• [EXTRACT PROVIDED]
* Start *
The reason campaigning costs comparatively nothing in the UK (for example) is that political advertising is all but banned. Parties get allocated slots for a handful of long-form TV spots but other than that they aren’t allowed to advertise on TV or in print, and even “earned media” is limited by restrictions on political reporting in the 3 months prior to an election.

That would be incompatible with the first amendment in the US, of course; but it’s noteworthy that even such extreme regulation doesn’t seem to make voters any less informed, or disadvantage small parties any more than is the case in the American model. The billions spent on US elections are, in other words, purely wasted money. The only thing your donations accomplish is to neutralise the donations of the opposing candidate (and, if you’re a corporate donor, corruptly buy you influence).
* End *
• [DIRECTIVE] Revise the passage on UK campaign spending from "The reason campaigning" up to and including "buy you influence).", replacing "TV" with "television" throughout.

• [DATASET EXCERPTS]
* Start *
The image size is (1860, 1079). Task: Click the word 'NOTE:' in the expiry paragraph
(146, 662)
* End *
* Start *
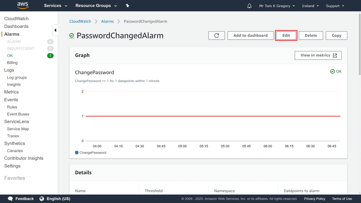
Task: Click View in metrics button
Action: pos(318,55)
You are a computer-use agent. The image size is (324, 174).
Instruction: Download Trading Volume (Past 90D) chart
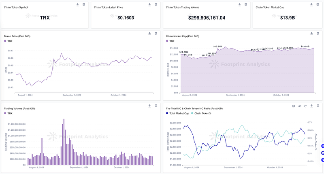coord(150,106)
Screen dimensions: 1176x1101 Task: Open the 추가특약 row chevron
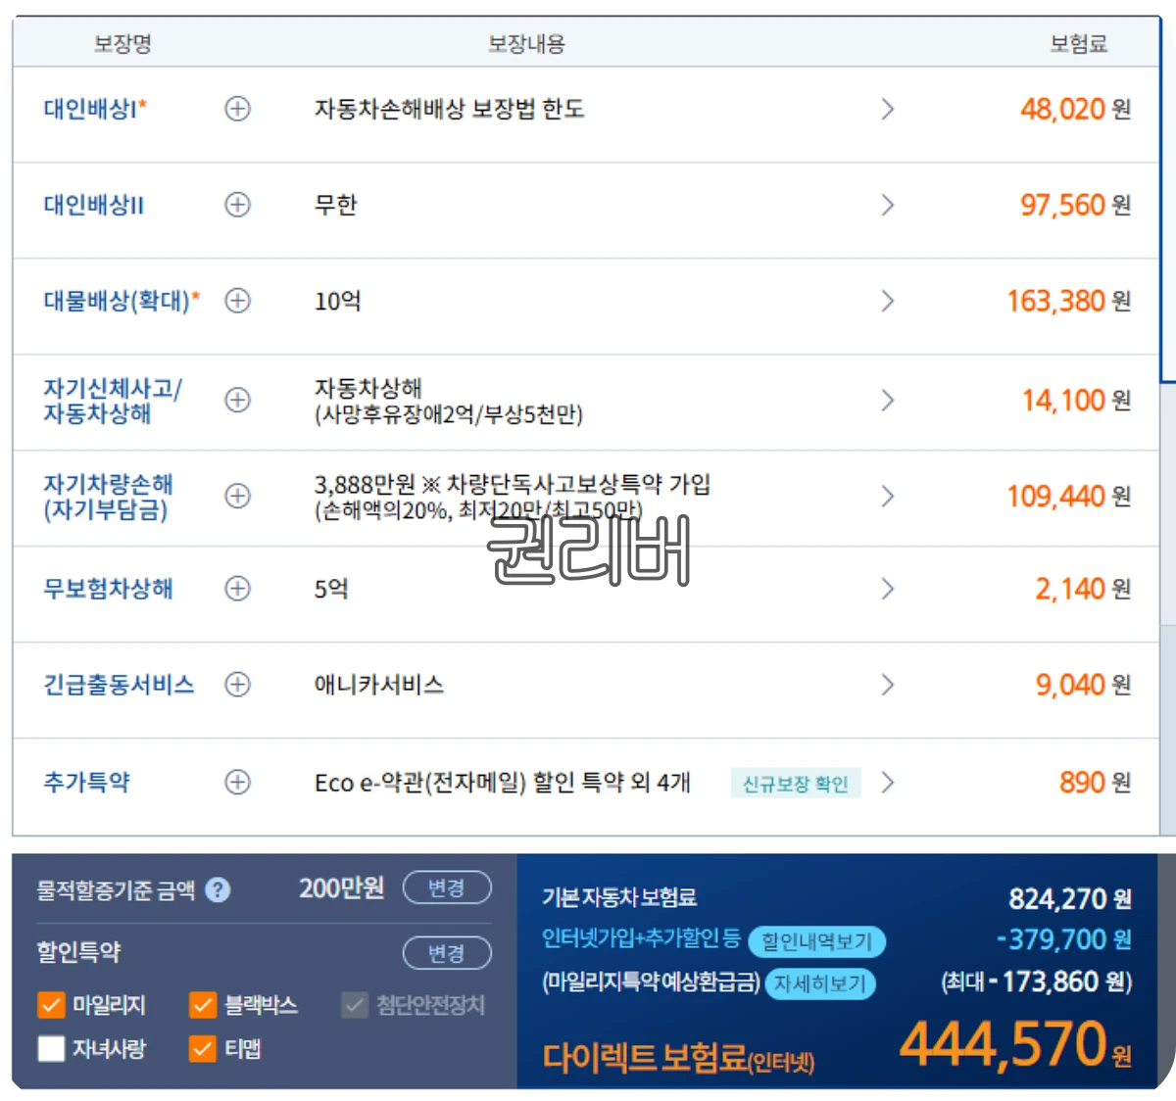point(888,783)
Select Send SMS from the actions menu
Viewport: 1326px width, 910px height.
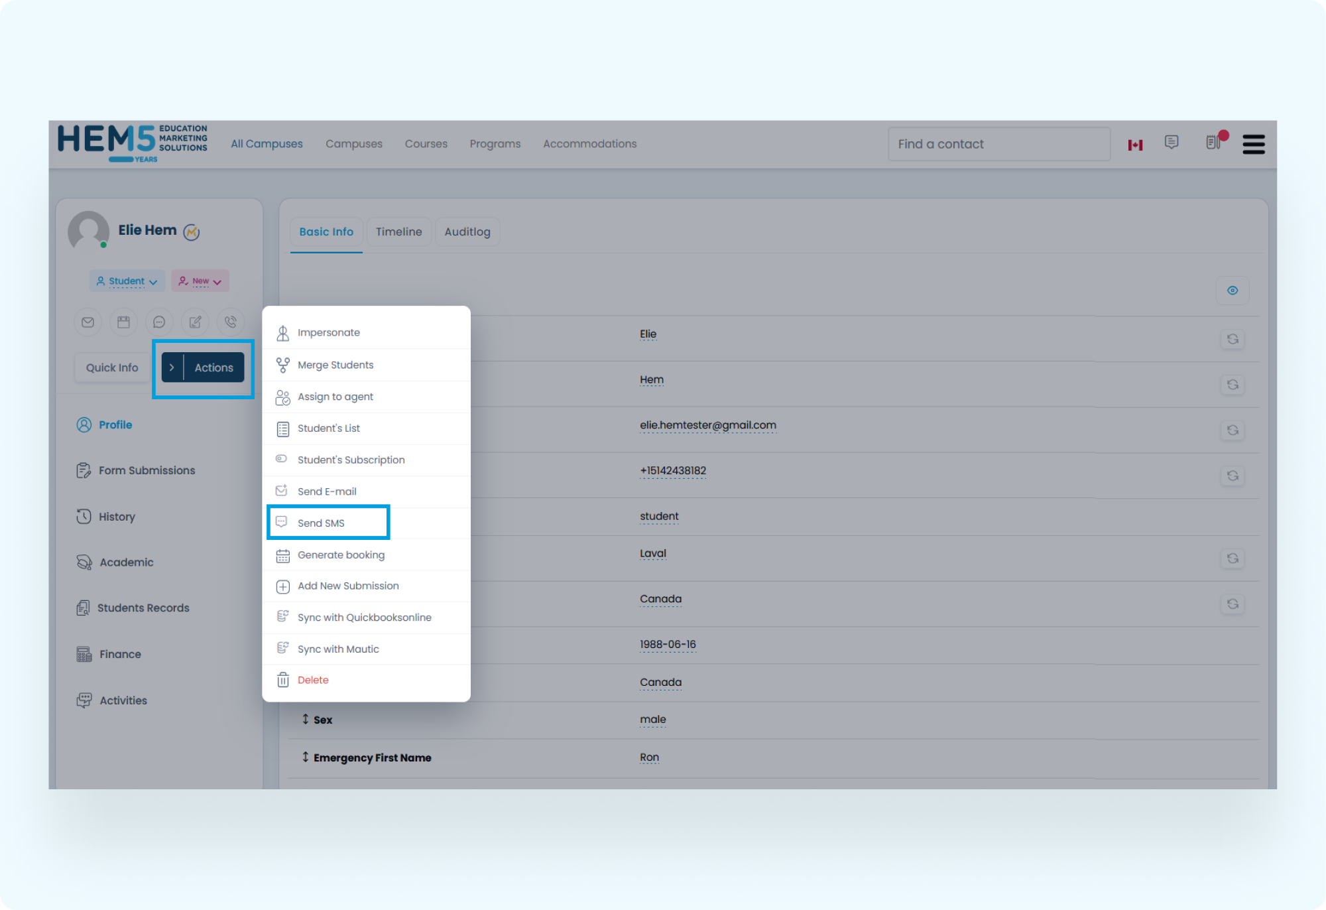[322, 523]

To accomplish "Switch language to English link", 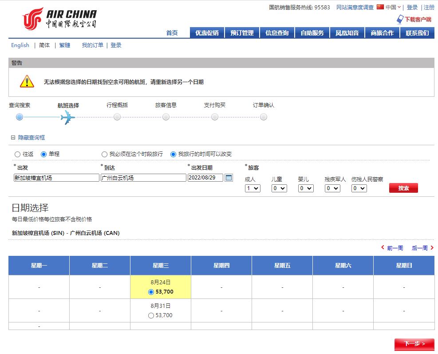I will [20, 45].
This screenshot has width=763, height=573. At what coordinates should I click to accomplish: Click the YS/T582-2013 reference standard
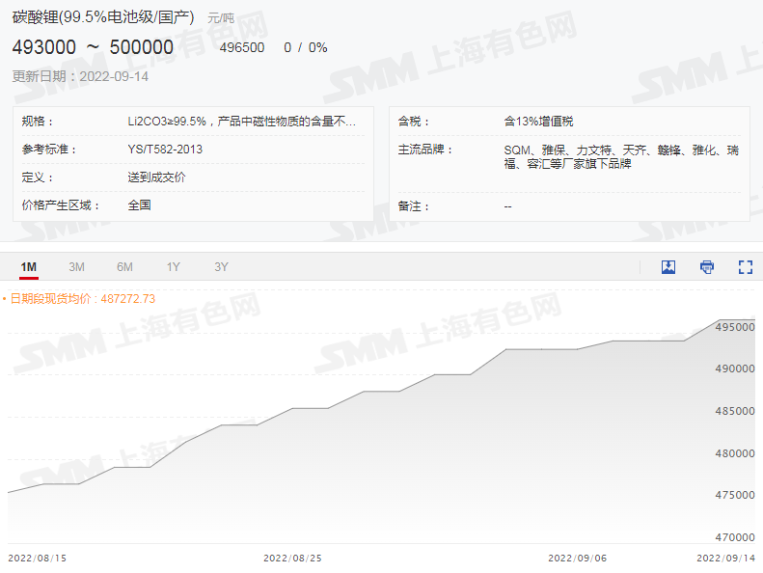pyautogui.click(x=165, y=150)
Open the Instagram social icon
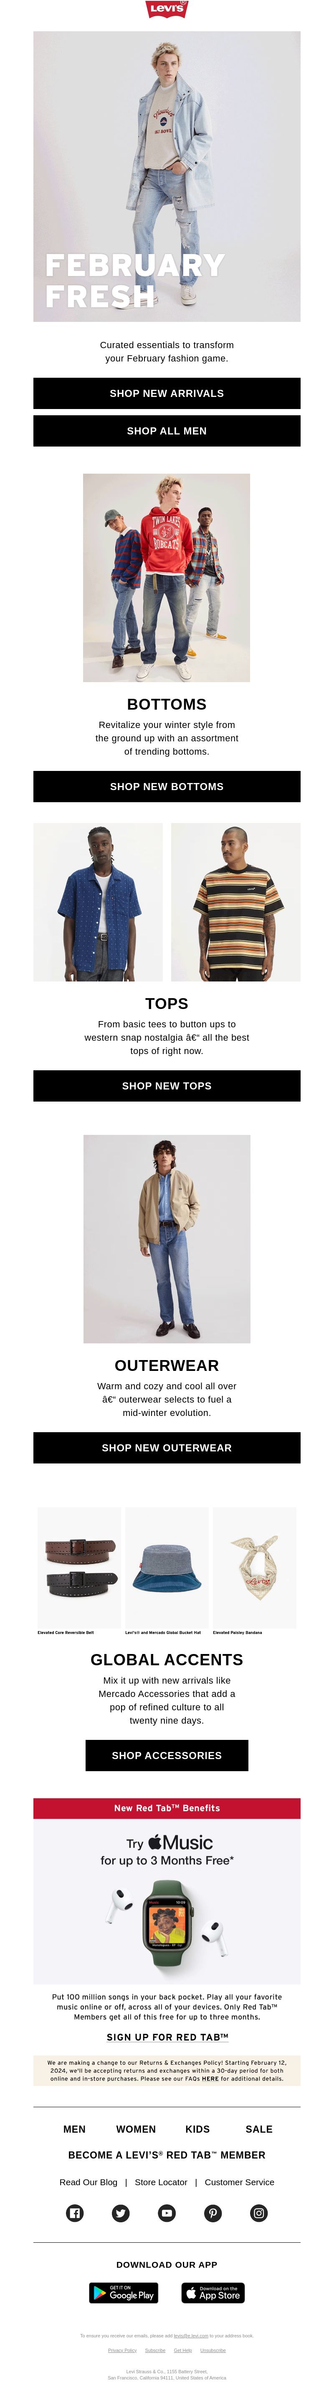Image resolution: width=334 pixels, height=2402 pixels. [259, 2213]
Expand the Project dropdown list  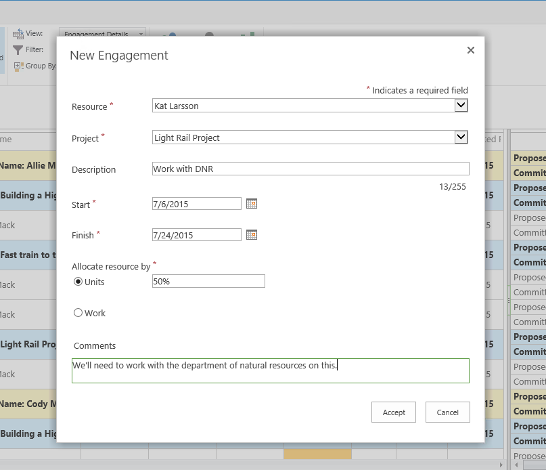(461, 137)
* End *
• [REPLY]
The reason campaigning costs comparatively nothing in the UK (for example) is that political advertising is all but banned. Parties get allocated slots for a handful of long-form television spots but other than that they aren’t allowed to advertise on television or in print, and even “earned media” is limited by restrictions on political reporting in the 3 months prior to an election.

That would be incompatible with the first amendment in the US, of course; but it’s noteworthy that even such extreme regulation doesn’t seem to make voters any less informed, or disadvantage small parties any more than is the case in the American model. The billions spent on US elections are, in other words, purely wasted money. The only thing your donations accomplish is to neutralise the donations of the opposing candidate (and, if you’re a corporate donor, corruptly buy you influence).